Since our last update, things have moved on a pace with the redevelopment team.
We successfully recruited a Project Co-ordinator – Richard Moody, who joined us in the Spring. With a background in risk management and a keen interest in history, he is a welcome addition to the team. From March, he has helped us to streamline our reporting and is pivotal in our communications between all members of the redevelopment project.
Beginning in January, Dr. Aaron Watson has been working with us as Interpretation and Engagement Manager. Using his extensive knowledge of the Neolithic and Bronze Ages, and special interest in rock art, he is a key member of the Interpretation team.
At this point (and in spite of Covid-19) we have contractors and companies working on the project to help us achieve the key milestones set out below.

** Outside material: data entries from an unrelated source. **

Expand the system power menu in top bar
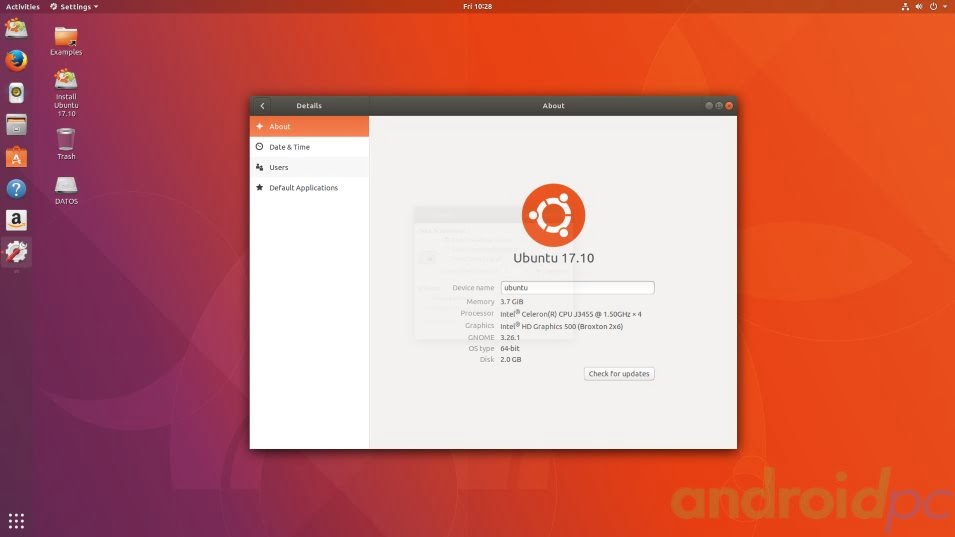This screenshot has width=955, height=537. (x=938, y=7)
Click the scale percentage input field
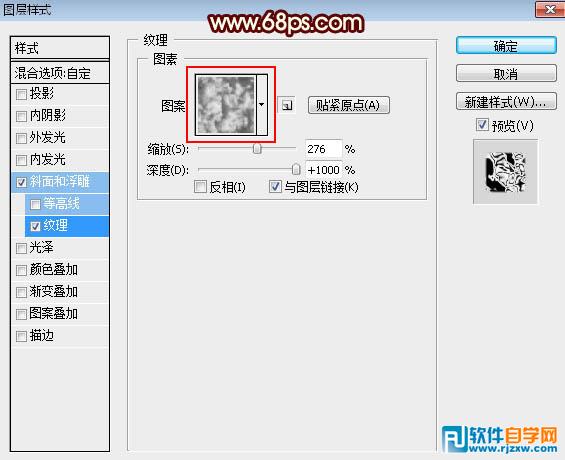565x460 pixels. point(323,149)
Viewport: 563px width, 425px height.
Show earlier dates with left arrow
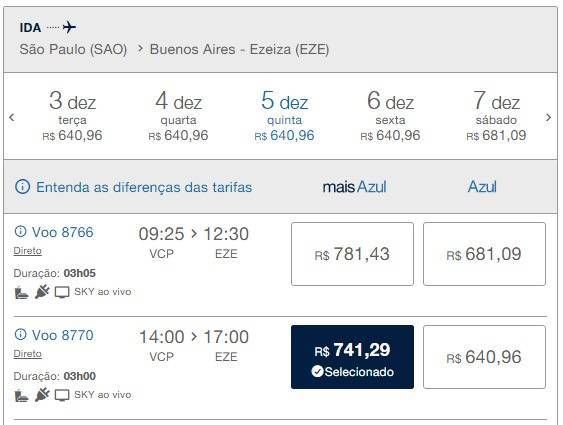point(12,117)
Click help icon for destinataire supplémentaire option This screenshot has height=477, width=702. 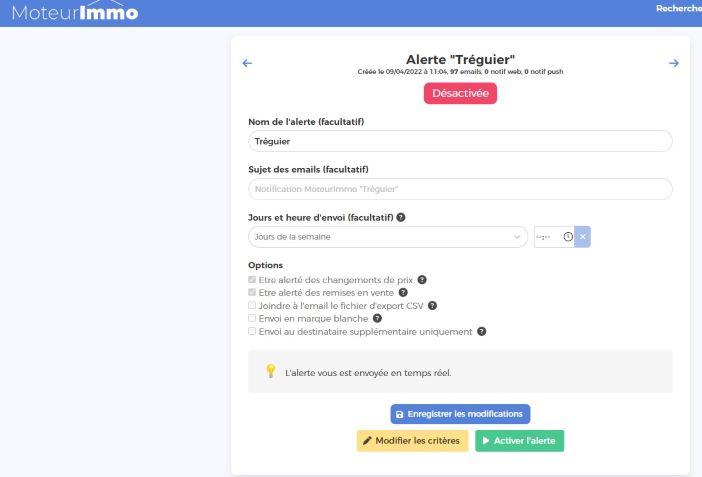pos(482,331)
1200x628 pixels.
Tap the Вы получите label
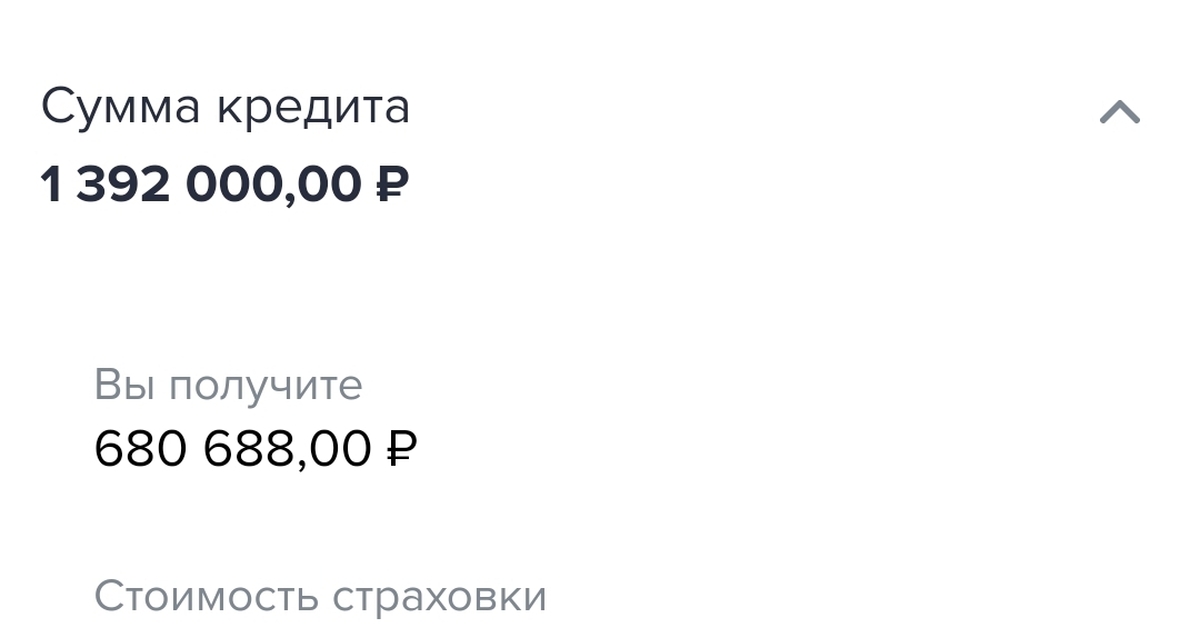pos(228,385)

Mainly working from home using video conferencing, email, ‘phones and the internet, they have been able to stay on track with their work and help us make progress.
Most colleagues at the Museum have been furloughed as the Museum, its Shop and Café were closed in line with Government requirements. Keeping the project moving is helping us to “think forward” to when we will be able to open the Museum’s doors again and our colleagues return to work.
RIBA Stage 4
Prior to the lockdown, we held successful meetings to iron out structural and detailed design points with the architectural design team. The last of these involved a visit to Reiach & Halls’ offices in Edinburgh to choose finishes for everything from flooring to door handles. Since then we have been able to finalise aspects of the design via Zoom meetings, ably led by the Capital Programme Manager Andrew Pinkerton. The final costed project will be brought to a stage where it can be put out to building companies for tender. However, at this point in time, we remain cautious about rushing forward, due to uncertainty in the building trade.
The first part of the exhibition design has been completed and we have put out to tender the design and build element of the project. Our interpretation project manager Lyndsey Clark has been crucial in pushing forward the recruitment process and in managing the interpretation aspects of the project. This has been a difficult time, as one of the main contributors to this has been furloughed and the Director/Curator, Sharon Webb, has had to concentrate her efforts on responding to the effects of Coronavirus on the whole Museum.
Our trustees, funders and supporters are vital to our project and we are keeping everyone informed as best we can – thank you for your ongoing support in there challenging times.